Адъютант Владимиру как-то сразу не понравился: уж больно неестественно оживлён, хлыщеват, а больше всего не понравился его убегающий взгляд. Посмотрит мгновение в глаза собеседника, как пронзит их, и тут же уводит свои в сторону, выжидая подходящего момента, чтобы снова выстрелить своим быстрым внимательным взглядом. Хлыщ был явно себе не в ущерб и, наверное, хорошо знал тактику штабной жизни. Шофёр, державшийся нейтрально и не проявлявший к приезжим никакого видимого интереса, был по виду обычным армейским трудягой, обслуживавшим, вероятно, генерала ещё на фронте и привезённым им сюда в штаб.

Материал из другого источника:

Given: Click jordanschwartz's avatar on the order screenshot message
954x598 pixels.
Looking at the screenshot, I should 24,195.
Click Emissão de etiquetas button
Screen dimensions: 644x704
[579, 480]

- Спасибо за помощь, - поблагодарил лейтенантов Кулик, обращаясь к старшему и более солидному Владимиру. – Если понадобится моя, обращайтесь, сделаем по мере сил и возможностей.
За недолгую, в общем-то, дорогу Владимир повстречал уже немало русских, каждый обязательно предлагал свою помощь, совершенно не заботясь о корысти и о том, что мало знает человека, которого хочет облагодетельствовать. Ничего подобного не было у немцев. Нельзя было и представить, чтобы кто-то предложил свою помощь просто так, без просьбы, как и то, чтобы кто-то её принял задаром. Там каждый сам по себе и сам за себя – плоды развитой цивилизации. В русских ещё глубоко коренятся отсталые племенные взаимоотношения, надо всем довлеет рефлекторная стадная привычка опёки слабого и немощного, коллективная ответственность за род, стремление к тесному сообществу в ущерб индивидуальности. Им нужно ещё не одно поколение, чтобы избавиться от гнетущего, унижающего вмешательства соседей в жизнь и душу, ощутить полную личную свободу. А может, они другие, и им это не в тягость?
- Помогите Владимиру с жильём, - тут же попросила за него Ольга.
Адъютант слегка сморщился, не ожидая такой быстрой и неприятной реакции на его необязательное предложение.